== Vorliegender Textauszug ==
Teo'o selbst hat eine Erklärung für diesen Betrug. Er habe sich über längere Zeit mit einer Frau online getroffen, zu der er eine "emotionale Beziehung" aufgebaut habe. In Chats und Telefonaten habe sich diese gefestigt. "Zu bemerken, dass ich das Opfer eines kranken Witzes und durchgehenden Betruges geworden bin, tut weh und ist sehr peinlich", zitierte espn.com aus dem Statement des Linebackers.
Was allerdings fehlt ist eine Erklärung, warum in den Wochen und Monaten zuvor nicht von einer ausschließlichen Online-Beziehung die Rede war und vielmehr sogar Details über das angebliche Kennenlernen am Rande eines Football-Spiels im kalifornischen Stanfords mit zur Legende der Lennay Kekua gehörten? Seine Universität Notre Dame hat bereits Untersuchungen des Falles eingeleitet, stellte sich aber auch auf die Seite des Spielers. Auch die Fighting Irish stehen dabei in einem etwas düsterem Licht, wussten sie doch bereits seit dem 26. Dezember von der Nicht-Existenz der vermeintlichen Linebacker-Freundin.
Ronaiah Tuiasosopo - der Hintermann?
Mit dem bloßen Ausdenken einer Person endet diese Geschichte nicht. Denn es gibt Fotos, einen Twitter- und einen Instagram-Account. Das Foto stammt, wie die Deadspin-Reporter herausfanden, von einer anderen jungen Frau. Die kennt Manti Teo'o überhaupt nicht, schickte aber eines der Bilder - die anderen kamen hauptsächlich von ihrem Facebook-Account - an einen ehemaligen Klassenkameraden, Ronaiah Tuiasosopo. Der wiederum ein Freund Teo'os sein soll.

== Datensätze zur Elementsuche ==
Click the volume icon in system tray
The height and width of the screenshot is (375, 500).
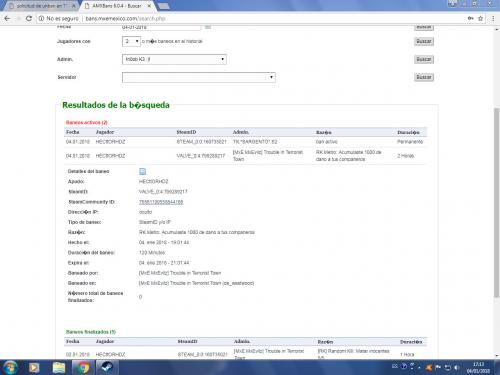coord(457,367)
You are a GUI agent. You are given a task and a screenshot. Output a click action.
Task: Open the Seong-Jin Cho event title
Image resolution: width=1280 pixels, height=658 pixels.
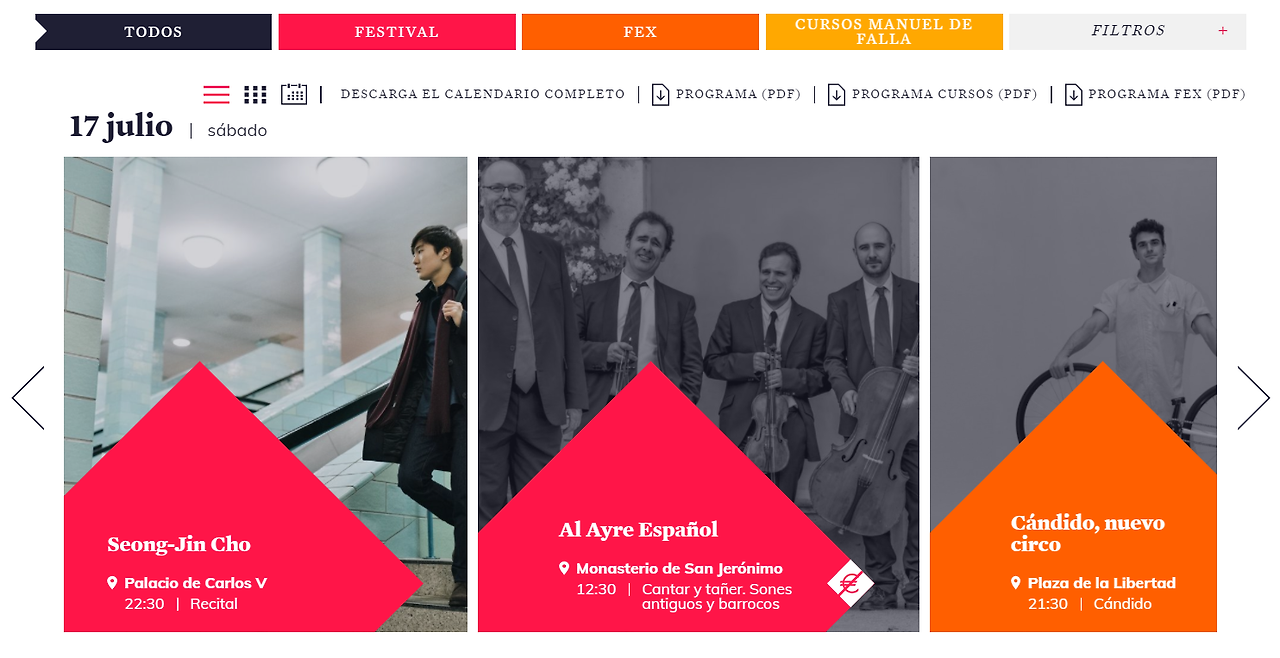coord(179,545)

== Aufgabe ==
Gib den Textauszug über den Betrug um Manti Teo'o vollständig und wortgetreu wieder.

== Endgültige Antwort ==
Teo'o selbst hat eine Erklärung für diesen Betrug. Er habe sich über längere Zeit mit einer Frau online getroffen, zu der er eine "emotionale Beziehung" aufgebaut habe. In Chats und Telefonaten habe sich diese gefestigt. "Zu bemerken, dass ich das Opfer eines kranken Witzes und durchgehenden Betruges geworden bin, tut weh und ist sehr peinlich", zitierte espn.com aus dem Statement des Linebackers.
Was allerdings fehlt ist eine Erklärung, warum in den Wochen und Monaten zuvor nicht von einer ausschließlichen Online-Beziehung die Rede war und vielmehr sogar Details über das angebliche Kennenlernen am Rande eines Football-Spiels im kalifornischen Stanfords mit zur Legende der Lennay Kekua gehörten? Seine Universität Notre Dame hat bereits Untersuchungen des Falles eingeleitet, stellte sich aber auch auf die Seite des Spielers. Auch die Fighting Irish stehen dabei in einem etwas düsterem Licht, wussten sie doch bereits seit dem 26. Dezember von der Nicht-Existenz der vermeintlichen Linebacker-Freundin.
Ronaiah Tuiasosopo - der Hintermann?
Mit dem bloßen Ausdenken einer Person endet diese Geschichte nicht. Denn es gibt Fotos, einen Twitter- und einen Instagram-Account. Das Foto stammt, wie die Deadspin-Reporter herausfanden, von einer anderen jungen Frau. Die kennt Manti Teo'o überhaupt nicht, schickte aber eines der Bilder - die anderen kamen hauptsächlich von ihrem Facebook-Account - an einen ehemaligen Klassenkameraden, Ronaiah Tuiasosopo. Der wiederum ein Freund Teo'os sein soll.